### EXTRACT TO READ
----

Roberto Bagnara bagnara@cs.unipr.it writes:
I would like to receive some advice about the packaging of the PPL, both for RedHat/Fedora and for Debian. Things that are not clear to me is
- how many packages should we have and what should they contain, and
- how should the packages be named.
For RedHat, we currently have a base package called `ppl' containing the core library, plus the documentation and the ppl_lcdd program. Then we have the C, GNU Prolog, SWI Prolog, SICStus Prolog and YAP Prolog interfaces in the `ppl-c', `ppl-gprolog', `ppl-swi', `ppl-sicstus' and `ppl-yap' packages, respectively. The Parma Watchdog Library is currently included in the PPL and has a package called `ppl-pwl'. Finally, debug information if in `ppl-debuginfo'.
Michael has suggested that we should name the package `libppl1' and I think he will explain us whether this is an important convention of Debian or just a matter of personal taste. I do not think that, for the PPL, sticking the number after the name is a great idea: our library is so special-purpose that coexistence on one system of multiple incompatible versions is quite unlikely. In the unlikely case this proves to be necessary we will see what to do: e.g., if we have many users depending on PPL 2.45 at the time when we release a backward-incompatible PPL 3.0, we will generate a `libppl2' or `ppl2'.

----

### COLLECTED DATA
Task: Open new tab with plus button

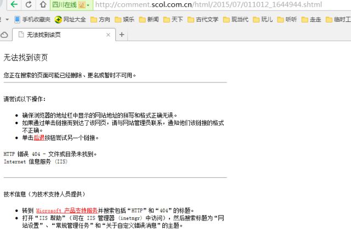Action: click(x=121, y=35)
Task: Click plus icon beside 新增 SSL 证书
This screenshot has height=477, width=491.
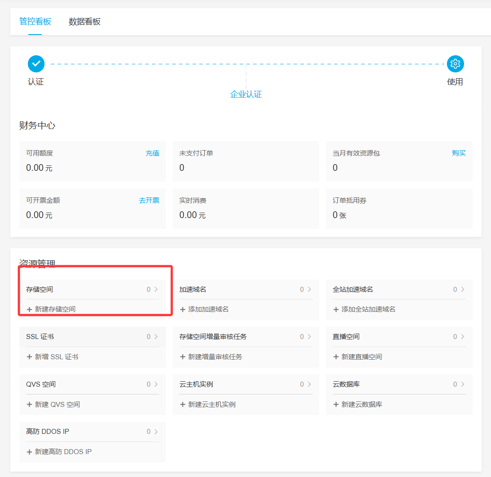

----

### STATED PROBLEM 1
In the message about PPL packaging, what name did Michael suggest for the package?
### STATED PROBLEM 2
Write the next part of the message about PPL packaging, picking up after its last sentence.

### RESPONSE 1
He suggested the name `libppl1'.

### RESPONSE 2
Sounds sensible.
I guess that, with the proposal of naming the package `libppl' instead of `ppl', goes the suggestion that programs like `ppl_lcdd' should not go in that package. The question is now how many packages should we have. Another issue concerns documentation: should it go in the base package, in the `ppl-devel' package, or in a `ppl-doc' package? Should static libraries go to the devel package rather than the base one?
From the policy manual:
In general, libraries must have a shared version in the library package and a static version in the development package. The shared version must be compiled with `-fPIC', and the static version must not be. In other words, each source unit ( `*.c', for example, for C files) will need to be compiled twice.
and later:
All libraries must have a shared version in the `lib*' package and a static version in the `lib*-dev' package. The shared version must be compiled with `-fPIC', and the static version must not be. In other words, each `*.c' file will need to be compiled twice.
which also shows the convention of prefixing library names with `lib', and suffixing development names with `-dev'.
Should we provide versions enabled for profiling?
A few libraries do this:
ghc5-prof - Profiling libraries for the Glasgow Haskell Compilation system kaffe-pthreads-profile - A POSIX threads and profiling enabled version of the Kaffe VM libc6-prof - GNU C Library: Profiling Libraries libncurses5-dbg - Debugging/profiling libraries for ncurses libpth-prof - The GNU Portable Threads (for profiling) libroy1-prof - Utility and data structure library (profiling files)
It might be best to do this when someone needs it.
By the way: it seems that in Debian development packages use "dev" instead of "devel". Is this correct?
Yes, as Michael said.
I would encourage you to look at %files `ppl.spec.in' in CVS head and come up with proposals on how to package the PPL both on RedHat and on Debian.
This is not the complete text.